Workflow, Permissions and Locking

The maintenance of a large, dynamic website is a collective endeavor involving many people with different skills and responsibilities. Therefore most web site publishers have internal routines and procedures that formalize this division of labor. The Escenic Content Engine can be configured to reflect the varying internal procedures used by different website publishers.

In order to use Content Studio to work on a publication, you must have been registered as a user by the publication's administrator and given a login user name and password. When the administrator registers you as a user, he will assign you to group which has an associated set of rights. You might, for example, be assigned to the group "Sports Journalist", which gives you the right to do lots of things in the sports section of the publication, but rather more limited access elsewhere.

Permissions

The Content Engine's permissions system is very flexible, and is configured in very different ways by different publishers, with completely different roles and permissions that reflect their internal organization and corporate culture. However, as a Content Studio user you will most probably have been assigned to a group that is not allowed to do everything. That means that some of the contents of this manual may not apply to you.

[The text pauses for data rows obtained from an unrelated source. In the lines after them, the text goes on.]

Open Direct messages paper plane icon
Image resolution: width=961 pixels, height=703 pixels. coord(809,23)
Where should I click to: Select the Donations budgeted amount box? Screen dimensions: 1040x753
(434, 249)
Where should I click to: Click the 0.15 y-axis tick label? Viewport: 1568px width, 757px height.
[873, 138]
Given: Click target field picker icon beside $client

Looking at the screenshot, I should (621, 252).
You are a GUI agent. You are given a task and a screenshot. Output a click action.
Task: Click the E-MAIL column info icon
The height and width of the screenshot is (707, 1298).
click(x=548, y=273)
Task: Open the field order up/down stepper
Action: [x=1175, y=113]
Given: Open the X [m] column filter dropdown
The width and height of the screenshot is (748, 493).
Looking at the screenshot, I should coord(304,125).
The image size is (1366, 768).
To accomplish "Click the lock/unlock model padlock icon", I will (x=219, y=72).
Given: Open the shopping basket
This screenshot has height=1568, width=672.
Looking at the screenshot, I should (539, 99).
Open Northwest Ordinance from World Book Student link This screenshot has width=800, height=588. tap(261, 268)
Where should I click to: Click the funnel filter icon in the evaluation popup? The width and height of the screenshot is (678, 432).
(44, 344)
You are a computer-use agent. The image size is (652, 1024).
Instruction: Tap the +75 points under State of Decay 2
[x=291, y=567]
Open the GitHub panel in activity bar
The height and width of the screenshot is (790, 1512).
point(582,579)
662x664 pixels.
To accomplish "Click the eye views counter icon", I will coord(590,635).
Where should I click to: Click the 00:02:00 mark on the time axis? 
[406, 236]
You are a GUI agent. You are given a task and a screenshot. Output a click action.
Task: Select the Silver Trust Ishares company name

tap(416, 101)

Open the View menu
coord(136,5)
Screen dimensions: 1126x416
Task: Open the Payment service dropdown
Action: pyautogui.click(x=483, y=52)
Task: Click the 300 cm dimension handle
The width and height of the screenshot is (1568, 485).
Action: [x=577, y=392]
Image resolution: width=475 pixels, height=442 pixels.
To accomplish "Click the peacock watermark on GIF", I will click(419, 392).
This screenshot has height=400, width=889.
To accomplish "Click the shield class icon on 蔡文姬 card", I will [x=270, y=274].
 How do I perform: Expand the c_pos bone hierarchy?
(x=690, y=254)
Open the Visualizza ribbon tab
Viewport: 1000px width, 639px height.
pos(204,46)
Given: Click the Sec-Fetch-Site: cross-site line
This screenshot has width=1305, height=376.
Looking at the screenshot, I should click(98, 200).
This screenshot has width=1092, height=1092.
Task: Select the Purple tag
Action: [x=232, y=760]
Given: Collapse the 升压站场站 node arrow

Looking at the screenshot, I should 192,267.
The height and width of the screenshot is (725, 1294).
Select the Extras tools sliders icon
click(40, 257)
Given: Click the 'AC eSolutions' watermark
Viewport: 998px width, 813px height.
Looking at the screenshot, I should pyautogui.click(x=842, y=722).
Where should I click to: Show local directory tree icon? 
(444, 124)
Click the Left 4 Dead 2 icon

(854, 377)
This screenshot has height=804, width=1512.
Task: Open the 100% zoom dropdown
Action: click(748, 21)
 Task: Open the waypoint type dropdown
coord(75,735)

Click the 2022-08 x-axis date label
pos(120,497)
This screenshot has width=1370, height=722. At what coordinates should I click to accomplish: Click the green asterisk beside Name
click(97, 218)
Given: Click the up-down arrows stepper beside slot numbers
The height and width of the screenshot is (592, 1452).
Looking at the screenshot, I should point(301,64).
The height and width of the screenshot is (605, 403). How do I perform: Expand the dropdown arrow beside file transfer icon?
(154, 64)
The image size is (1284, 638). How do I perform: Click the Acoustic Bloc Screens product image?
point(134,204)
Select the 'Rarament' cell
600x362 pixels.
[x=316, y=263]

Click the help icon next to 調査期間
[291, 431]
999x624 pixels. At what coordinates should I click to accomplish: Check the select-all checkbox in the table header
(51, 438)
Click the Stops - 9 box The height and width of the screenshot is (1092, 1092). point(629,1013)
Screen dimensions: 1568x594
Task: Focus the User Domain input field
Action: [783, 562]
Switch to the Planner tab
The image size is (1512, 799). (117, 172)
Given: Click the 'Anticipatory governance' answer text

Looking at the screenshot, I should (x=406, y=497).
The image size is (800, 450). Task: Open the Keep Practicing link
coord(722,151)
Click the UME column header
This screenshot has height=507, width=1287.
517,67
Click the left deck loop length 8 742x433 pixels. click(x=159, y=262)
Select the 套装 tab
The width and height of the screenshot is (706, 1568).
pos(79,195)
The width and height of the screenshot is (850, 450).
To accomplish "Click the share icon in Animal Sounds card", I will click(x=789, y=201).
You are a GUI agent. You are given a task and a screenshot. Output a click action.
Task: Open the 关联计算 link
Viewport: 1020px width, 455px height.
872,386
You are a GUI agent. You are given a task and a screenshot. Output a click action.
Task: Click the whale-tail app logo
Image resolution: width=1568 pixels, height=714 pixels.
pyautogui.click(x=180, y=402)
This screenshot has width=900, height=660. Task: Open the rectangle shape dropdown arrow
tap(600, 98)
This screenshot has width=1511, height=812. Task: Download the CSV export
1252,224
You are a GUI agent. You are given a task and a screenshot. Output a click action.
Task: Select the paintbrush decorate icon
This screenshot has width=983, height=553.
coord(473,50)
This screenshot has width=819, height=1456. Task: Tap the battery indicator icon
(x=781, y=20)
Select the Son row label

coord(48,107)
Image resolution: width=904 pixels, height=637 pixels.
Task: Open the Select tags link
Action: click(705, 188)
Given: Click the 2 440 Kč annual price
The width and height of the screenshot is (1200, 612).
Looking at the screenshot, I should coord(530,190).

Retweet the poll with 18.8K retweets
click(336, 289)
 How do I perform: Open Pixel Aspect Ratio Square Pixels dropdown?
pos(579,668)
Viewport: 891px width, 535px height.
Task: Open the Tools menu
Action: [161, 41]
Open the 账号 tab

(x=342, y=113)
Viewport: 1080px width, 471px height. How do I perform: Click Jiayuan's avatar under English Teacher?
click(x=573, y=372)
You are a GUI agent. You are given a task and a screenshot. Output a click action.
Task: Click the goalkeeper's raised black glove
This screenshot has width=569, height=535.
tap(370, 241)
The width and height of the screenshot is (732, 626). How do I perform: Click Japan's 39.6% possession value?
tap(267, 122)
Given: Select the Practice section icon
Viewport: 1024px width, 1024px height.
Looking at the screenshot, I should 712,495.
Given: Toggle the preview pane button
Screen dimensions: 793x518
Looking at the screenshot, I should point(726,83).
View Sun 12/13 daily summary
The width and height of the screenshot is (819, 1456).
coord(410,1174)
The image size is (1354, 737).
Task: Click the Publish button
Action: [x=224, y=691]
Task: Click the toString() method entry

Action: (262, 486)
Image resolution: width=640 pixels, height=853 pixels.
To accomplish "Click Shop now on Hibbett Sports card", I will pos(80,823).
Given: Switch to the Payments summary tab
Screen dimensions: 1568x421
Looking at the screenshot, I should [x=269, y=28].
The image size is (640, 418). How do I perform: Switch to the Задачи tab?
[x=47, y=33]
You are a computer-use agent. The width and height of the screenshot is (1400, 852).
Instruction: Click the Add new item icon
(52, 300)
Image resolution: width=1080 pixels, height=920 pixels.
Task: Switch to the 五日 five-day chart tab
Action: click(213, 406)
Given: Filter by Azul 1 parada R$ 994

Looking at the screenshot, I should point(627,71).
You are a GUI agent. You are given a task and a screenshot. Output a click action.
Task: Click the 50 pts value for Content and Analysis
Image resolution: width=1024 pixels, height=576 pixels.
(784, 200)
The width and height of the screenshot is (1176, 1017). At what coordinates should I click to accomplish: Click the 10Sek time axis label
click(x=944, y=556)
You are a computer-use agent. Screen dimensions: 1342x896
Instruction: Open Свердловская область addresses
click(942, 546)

It is probably a good idea to find out what permissions you have before you read any further or start using Content Studio, so that you don't waste time learning about things that are not relevant for you, or wondering why a particular function always seems to be disabled.

Locking

When many people work together on a publication, conflicts where two or more people need to work on the same content at the same time will inevitably arise. The Content Engine resolves such conflicts by means of a locking system, whereby the first person to start modifying some content "locks" it so that other people cannot modify it until they have finished. These locks are not applied to whole content items, but to the individual fields of which a content item is composed. This means, for example, that it is possible for an editor to add images to a news article while a journalist is still working on the article's body text. Section pages are also locked in the same way. In this case, a change to any part of a section page locks the whole page.